By Joanna Szabo  |  January 26, 2020

Category: Insurance

If you applied for long-term disability benefits but were denied, don’t lose hope—a MetLife disability denial isn’t the end of the road. Even after being denied your disability benefits, there are still steps you can take to receive your benefits.

All long-term disability (LTD) policies have at least one level of administrative appeal that claimants who have been denied can pursue, and some LTD policies even allow for two levels of administrative appeals. It is not unusual for people to receive their benefits through this appeals process—in fact, it’s quite common.

Is the Appeals Process Worth It?

Understandably, facing the appeals process can seem bleak since you are appealing to the same company that issued your benefits denial the first time. However, an appeal never goes to the same person who issued the first denial, but instead will be evaluated by an entirely different claim unit. The second claim unit may very well disagree with the initial decision, especially if new evidence has been included to strengthen the claim upon appeal.

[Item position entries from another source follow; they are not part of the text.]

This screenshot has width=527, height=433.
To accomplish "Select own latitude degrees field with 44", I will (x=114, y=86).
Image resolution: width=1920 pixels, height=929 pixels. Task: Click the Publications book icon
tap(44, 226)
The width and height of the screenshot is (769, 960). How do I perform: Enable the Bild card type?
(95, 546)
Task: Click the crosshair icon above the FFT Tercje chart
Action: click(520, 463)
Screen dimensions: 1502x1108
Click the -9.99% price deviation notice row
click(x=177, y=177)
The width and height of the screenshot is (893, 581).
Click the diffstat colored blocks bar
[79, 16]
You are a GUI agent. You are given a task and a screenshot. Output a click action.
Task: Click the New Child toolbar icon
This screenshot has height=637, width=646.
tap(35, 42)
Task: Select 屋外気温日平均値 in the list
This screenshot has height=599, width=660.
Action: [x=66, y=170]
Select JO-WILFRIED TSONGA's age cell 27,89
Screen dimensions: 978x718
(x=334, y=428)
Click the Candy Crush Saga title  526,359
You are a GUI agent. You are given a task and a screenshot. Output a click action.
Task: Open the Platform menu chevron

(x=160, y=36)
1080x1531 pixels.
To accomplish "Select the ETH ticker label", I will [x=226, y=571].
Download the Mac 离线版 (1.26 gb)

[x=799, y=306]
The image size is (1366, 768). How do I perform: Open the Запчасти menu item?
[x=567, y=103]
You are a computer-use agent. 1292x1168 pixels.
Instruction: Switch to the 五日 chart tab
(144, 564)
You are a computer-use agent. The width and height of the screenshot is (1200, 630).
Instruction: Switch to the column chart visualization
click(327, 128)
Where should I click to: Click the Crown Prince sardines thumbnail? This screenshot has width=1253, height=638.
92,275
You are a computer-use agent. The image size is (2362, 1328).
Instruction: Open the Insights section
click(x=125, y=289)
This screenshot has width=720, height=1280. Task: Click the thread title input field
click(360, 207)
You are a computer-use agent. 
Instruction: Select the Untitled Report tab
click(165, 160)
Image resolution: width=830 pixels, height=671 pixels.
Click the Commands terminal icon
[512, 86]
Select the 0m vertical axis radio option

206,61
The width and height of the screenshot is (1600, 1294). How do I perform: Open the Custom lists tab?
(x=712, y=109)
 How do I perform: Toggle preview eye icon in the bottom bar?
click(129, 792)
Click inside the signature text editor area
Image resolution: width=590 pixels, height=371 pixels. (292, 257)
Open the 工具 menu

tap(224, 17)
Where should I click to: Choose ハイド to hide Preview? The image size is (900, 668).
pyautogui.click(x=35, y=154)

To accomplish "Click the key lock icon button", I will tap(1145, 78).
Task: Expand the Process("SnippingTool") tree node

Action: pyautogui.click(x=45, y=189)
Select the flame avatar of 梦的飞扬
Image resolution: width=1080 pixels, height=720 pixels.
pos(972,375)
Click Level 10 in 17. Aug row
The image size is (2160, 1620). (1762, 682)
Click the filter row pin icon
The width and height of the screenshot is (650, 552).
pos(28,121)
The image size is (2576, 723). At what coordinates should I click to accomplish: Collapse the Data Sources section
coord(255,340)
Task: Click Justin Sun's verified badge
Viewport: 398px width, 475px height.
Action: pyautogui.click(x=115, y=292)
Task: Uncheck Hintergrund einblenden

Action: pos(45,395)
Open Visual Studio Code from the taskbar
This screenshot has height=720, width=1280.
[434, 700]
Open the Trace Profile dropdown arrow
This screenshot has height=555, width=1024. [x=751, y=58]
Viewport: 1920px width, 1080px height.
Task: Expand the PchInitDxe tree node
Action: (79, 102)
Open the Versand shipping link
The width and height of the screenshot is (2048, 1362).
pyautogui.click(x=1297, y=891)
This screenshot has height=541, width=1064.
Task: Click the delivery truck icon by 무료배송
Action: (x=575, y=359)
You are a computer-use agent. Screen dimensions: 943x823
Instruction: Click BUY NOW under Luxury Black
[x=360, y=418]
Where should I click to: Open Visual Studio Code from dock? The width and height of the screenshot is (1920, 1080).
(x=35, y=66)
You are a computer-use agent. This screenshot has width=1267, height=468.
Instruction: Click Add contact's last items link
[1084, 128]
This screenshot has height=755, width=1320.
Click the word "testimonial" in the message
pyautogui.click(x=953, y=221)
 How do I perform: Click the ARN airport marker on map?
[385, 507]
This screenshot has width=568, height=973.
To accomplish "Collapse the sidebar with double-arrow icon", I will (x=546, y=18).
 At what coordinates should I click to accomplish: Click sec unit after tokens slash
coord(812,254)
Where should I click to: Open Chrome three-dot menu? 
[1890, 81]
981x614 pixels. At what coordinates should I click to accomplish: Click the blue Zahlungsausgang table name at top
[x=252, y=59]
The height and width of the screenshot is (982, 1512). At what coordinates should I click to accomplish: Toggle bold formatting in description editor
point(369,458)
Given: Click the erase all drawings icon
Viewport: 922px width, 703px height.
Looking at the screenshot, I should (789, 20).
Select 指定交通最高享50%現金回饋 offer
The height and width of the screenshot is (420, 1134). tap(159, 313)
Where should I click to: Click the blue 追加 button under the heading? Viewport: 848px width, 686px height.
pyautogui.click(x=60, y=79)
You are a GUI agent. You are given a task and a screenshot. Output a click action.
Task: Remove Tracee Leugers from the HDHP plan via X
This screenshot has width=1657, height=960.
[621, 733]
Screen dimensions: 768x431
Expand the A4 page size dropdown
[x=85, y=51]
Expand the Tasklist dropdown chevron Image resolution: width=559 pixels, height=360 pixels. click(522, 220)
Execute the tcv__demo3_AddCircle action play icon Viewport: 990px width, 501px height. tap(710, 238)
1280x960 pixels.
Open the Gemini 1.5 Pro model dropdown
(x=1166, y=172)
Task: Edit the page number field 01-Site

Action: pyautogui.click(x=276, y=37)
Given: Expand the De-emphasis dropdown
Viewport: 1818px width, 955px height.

Federal law requires that all administrative appeals first be exhausted in an LTD group plan prior to pursuing any litigation. Even with an individual plan, which does not fall under this federal law, exhausting administrative appeals will still provide the opportunity to have your MetLife disability denial overturned without needing to file a lawsuit.

How Do I Prepare for an Appeal?

Preparing to appeal a MetLife disability denial, or the denial of any private long-term disability insurance for that matter, involves two major components:

  • Reading and fully understanding your denial letter, particularly why you were denied and what your case was lacking
  • Ensuring you have as much favorable evidence as possible on the administrative record

Your denial letter is the most important piece of insight into what your insurance company wants from you. It is required to state why your claim was denied, and provide instructions explaining how to file an appeal. Fully understanding the reason your claim was denied will help you prepare evidence for the appeal. For instance, if your insurance company said your claim was denied because there wasn’t enough medical documentation of your condition, you may consider submitting medical evidence such as X-rays or MRIs.

Your denial letter will also outline how to go about filing an appeal, including important things like deadlines and other requirements. It is important to follow these guidelines to the letter, giving your insurance company no reason to deny your claim. Federal law requires that insurance companies give at least 60 days for a claimant to file an appeal, but some LTD policies allow even more time.

Can I File a Lawsuit?

If you have exhausted all administrative appeals, you can turn to litigation. However, under the Employee Retirement Income Security Act (ERISA), no new evidence can be added to your case for consideration in a lawsuit after the appeals have gone through, so it’s essential that you use your appeal or appeals to add as much favorable evidence to your case as possible.

It may also help to have an experienced attorney at your side to craft your appeal letter, determine what evidence to include, and what experts in the area might be able to help your case—regardless of whether you pursue litigation.